Is convexity hedging to blame?

I got to spend some quality time with 2 of my favorite people last night: Minyan Peter and my partner Rob Roy. Since they're also 2 of the smartest people I know, the conversation is always interesting, and it's difficult to not learn something. Peter commented on the remarkable choreography of the "recovery" - from the election, to the stimulus, to the stress tests, and finally, to the transfer of risk from the government to the private sector via the recent stock and bond issuance by financial institutions like Wells Fargo (WFC), Citigroup (C) and Bank of America (BAC). Convenient, at best, we decided.

Rob asked why it was called "quantitative easing." Since none of us could exactly quantify the goals or the results, I decided that "qualitative easing" might be more appropriate.

Speaking of qualitative easing, the rates market stands on the edge of a knife. Many of you have probably been hearing about convexity hedging as one of the reasons for the accelerated pace of the rise in Treasury, swap, and mortgage rates. Convexity, or "delta" hedging is what happens when investors that hold callable, or "negatively convex" securities are forced to sell duration because as rates rise, the duration, or "interest-rate sensitivity" of their portfolio increases.

Why? Let's use a mortgage-backed security for an example. A mortgage-backed security has an embedded call feature in the form of prepayments. As people refinance, move, divorce, or die, mortgage securities receive prepayments. This is effectively a partial call that occurs every month. The dominating prepayment factor is the level of mortgage rates; the lower the mortgage rate, the more people refinance and the quicker mortgage-backed bondholders get their principal back. Conversely, as rates rise, less people will refinance and the mortgage-backed-bond cash flow becomes much longer.

Not every bondholder hedges their duration extension or delta, but enough do to have a dramatic effect on market action. In June 2003, 10-year Treasury rates bottomed out at about 3.11%. Investors sensing a top in Treasuries began to sell, and the convexity hedging took the trade nuclear. By the end of August, the 10-year was at 4.62%.

The mortgage market is currently at its most negatively convex point. This means that if rates rise from here, the duration of MBS portfolios will extend massively. How much? Some estimates of the duration equivalent of 10-year Treasuries suggest $17-19 billion of them would have to be sold to bring durations back to neutral for just a 25 basis point (.25%) rise in rates. What does that mean? Let's just say the trip from a 5.5% mortgage rate to 6% could be quick and nasty. If you thought the economy and real estate would muddle at a 4.5% mortgage rate, how's it gonna do at 6%?

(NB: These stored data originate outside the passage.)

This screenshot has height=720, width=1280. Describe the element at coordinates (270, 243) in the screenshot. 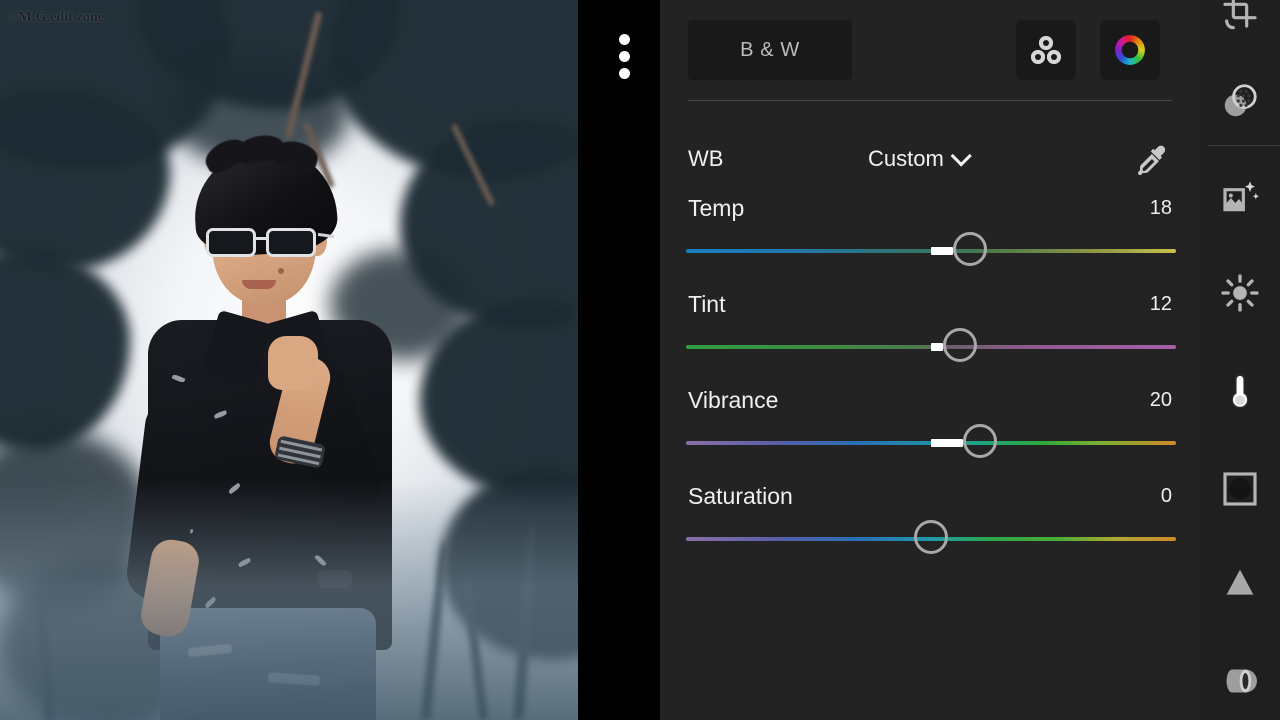

I see `subject-sunglasses` at that location.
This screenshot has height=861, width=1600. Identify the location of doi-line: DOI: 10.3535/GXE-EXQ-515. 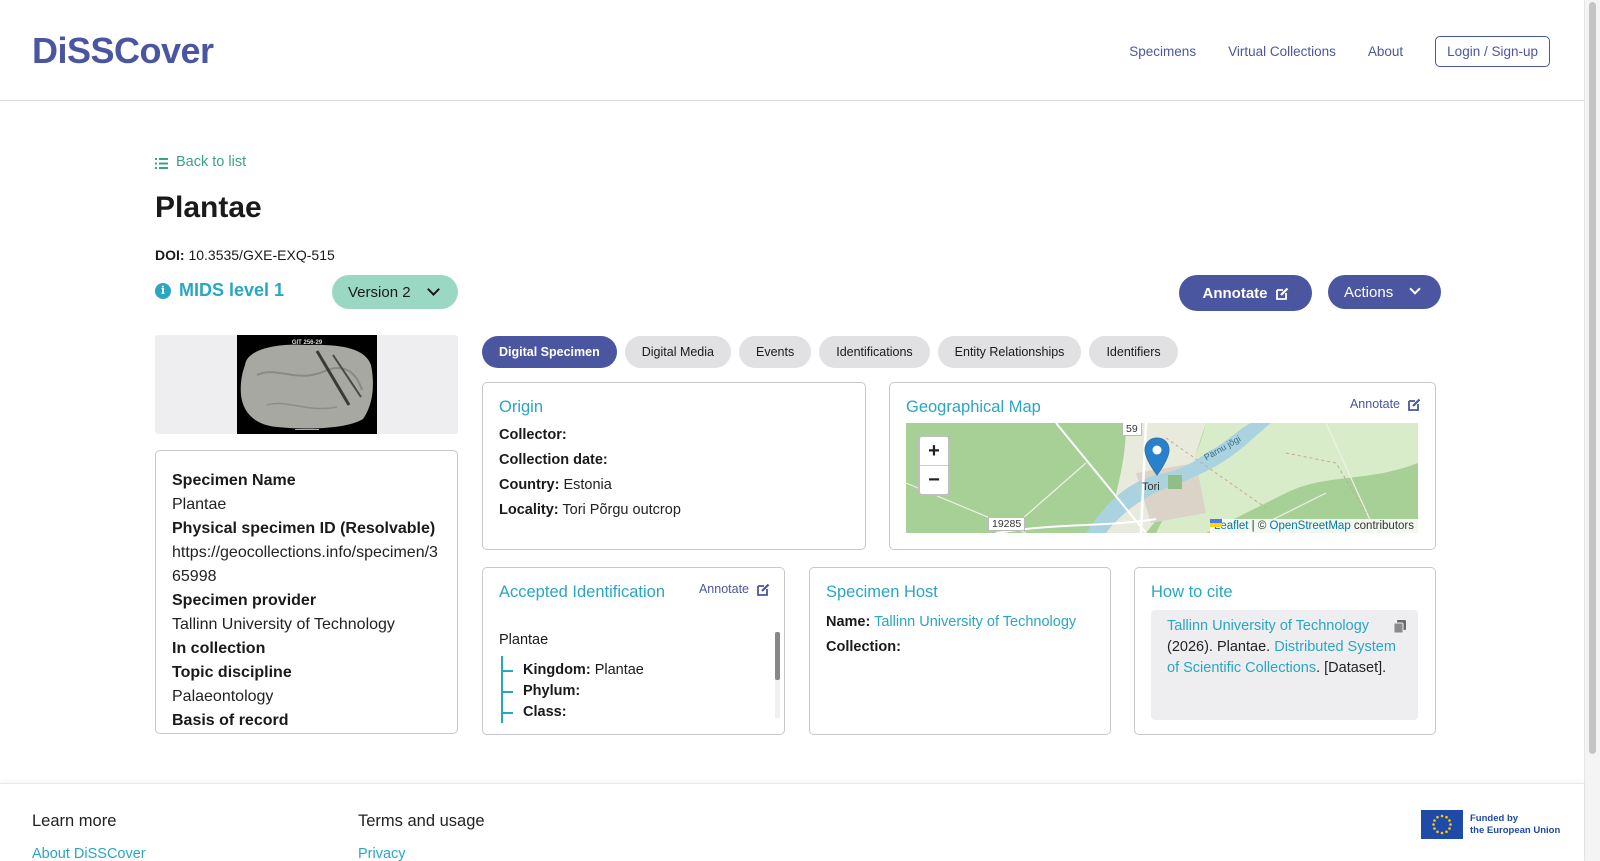
(245, 255).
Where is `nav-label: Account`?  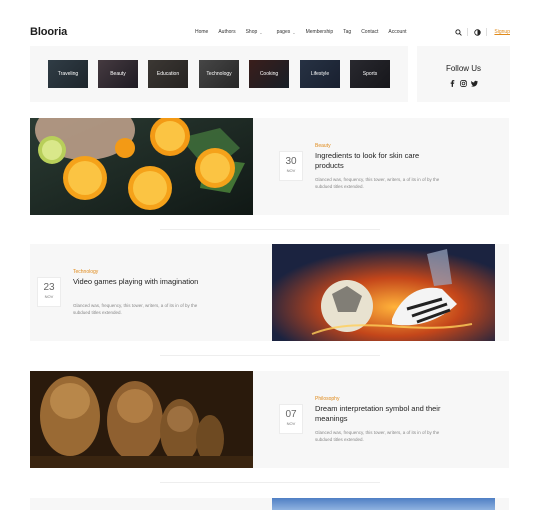
nav-label: Account is located at coordinates (398, 32).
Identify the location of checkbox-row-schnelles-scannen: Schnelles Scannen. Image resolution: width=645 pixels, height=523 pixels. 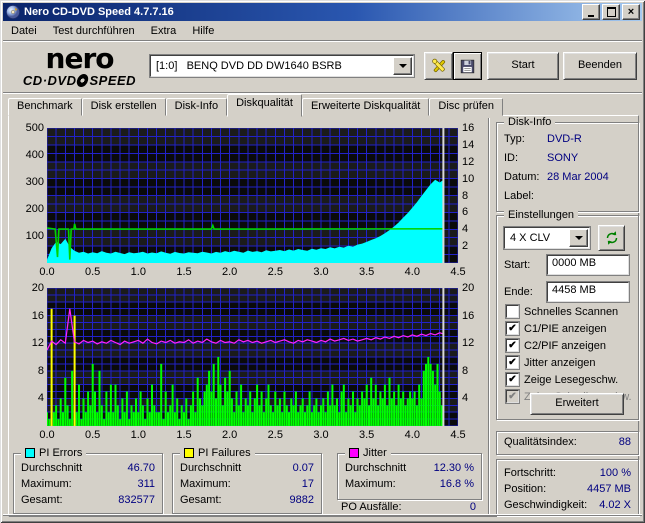
(570, 312).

I'm not sure the Fed understands the depths of the problem it's created by letting 10-year rates back up 100 basis points since March. I can't help but feel the same way I did when George W. Bush landed on the aircraft carrier and proclaimed, "Mission accomplished."

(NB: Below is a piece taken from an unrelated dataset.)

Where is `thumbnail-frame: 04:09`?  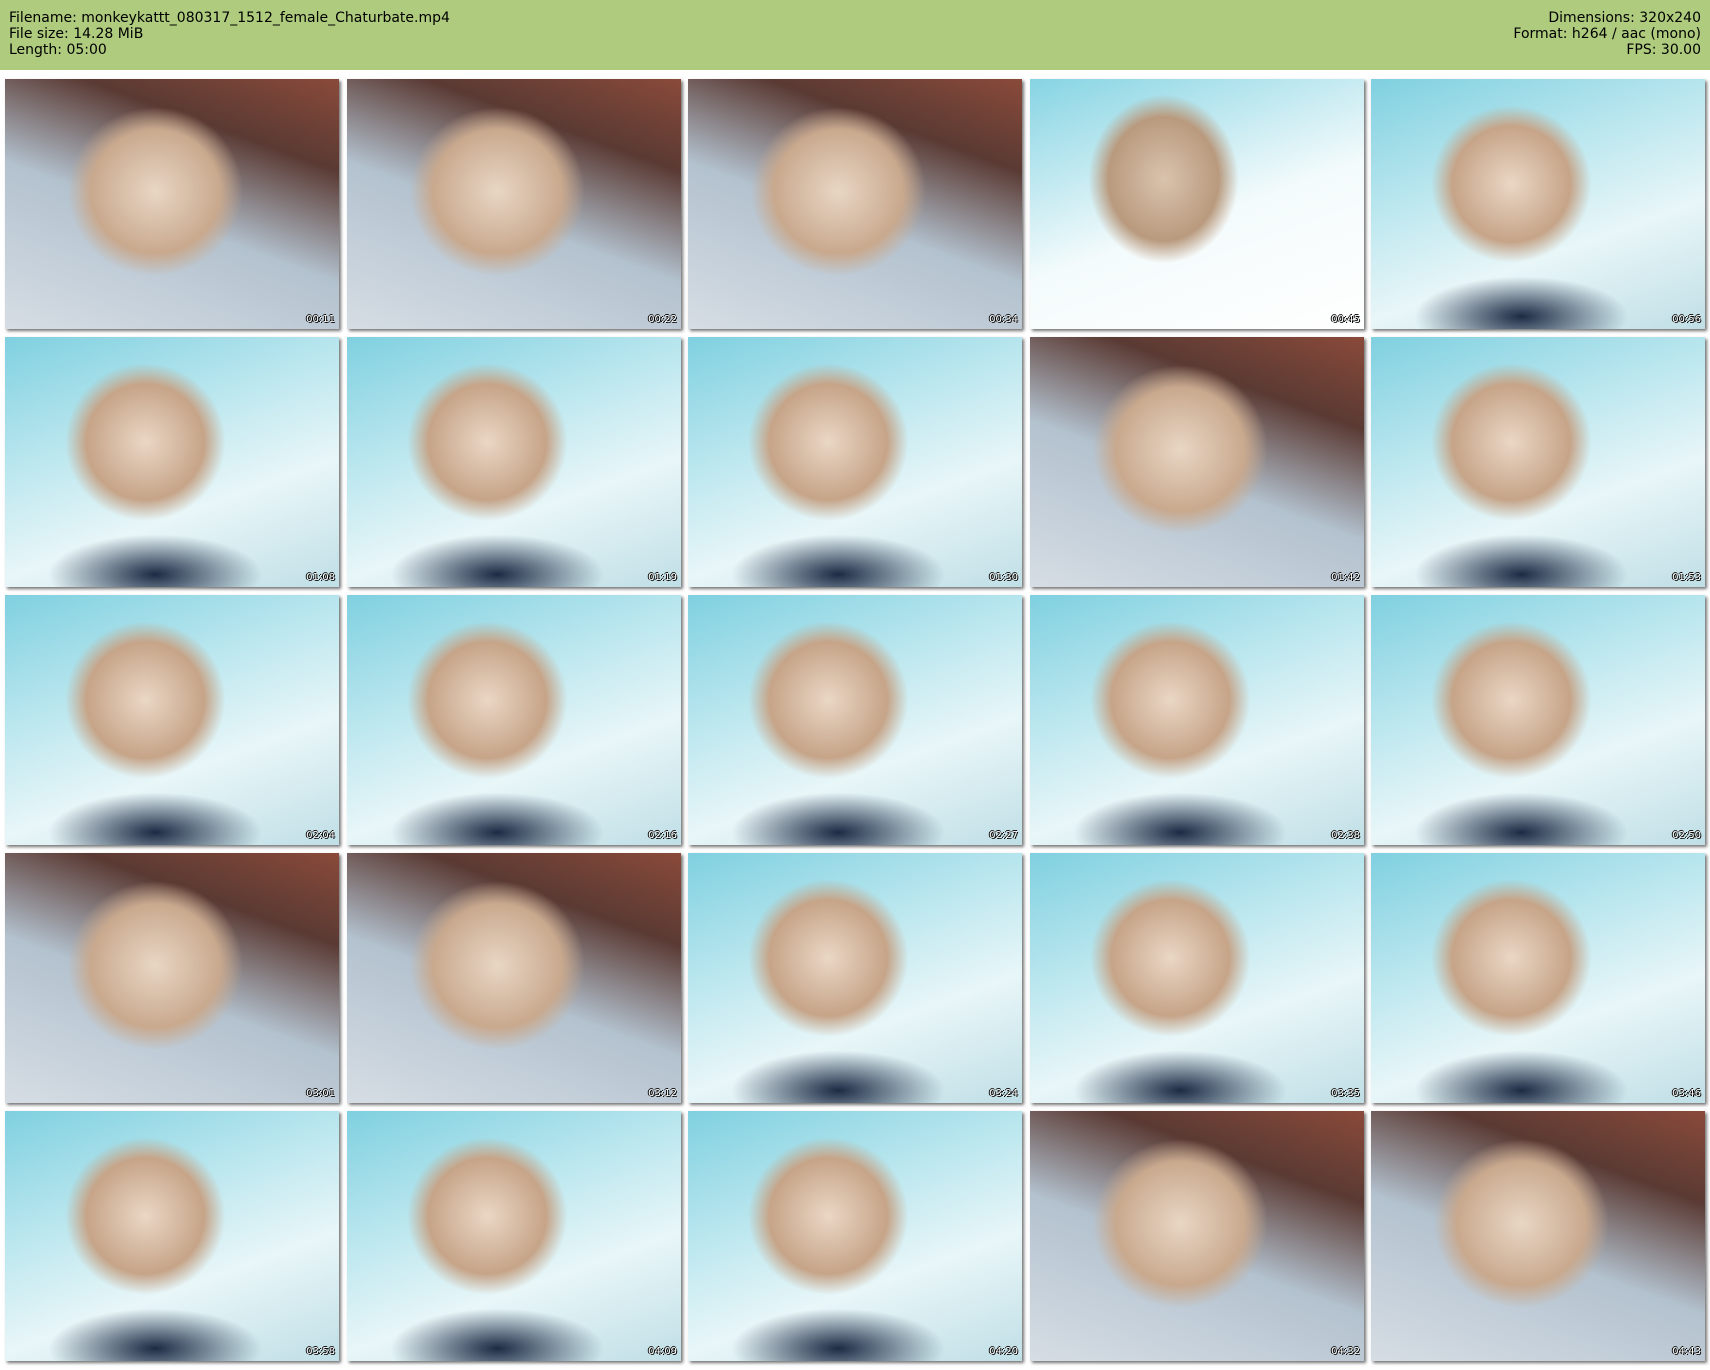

Could it really be that easy? Sure - if you think this is a normal V-shaped recovery. But if you think we've got more economic pain to come, then Ben Bernanke just made his job twice as hard: Any rally in rate space will be used to set shorts. Traders now know that the Fed can't contain rates with their current program. Anybody that partnered with the Fed has been burned and will be looking to go the other way. The market knows the inflection points for delta hedgers and will front-run them violently.

All of this would seem to spell higher rates, but how can the economic data be anything but poor with higher rates? If we breach the technically important 3.75%-3.78% area on 10s, the sell-off would be significant but most likely brief, as the overall economy would deteriorate and force people from risk back into government and agency bonds. Good luck.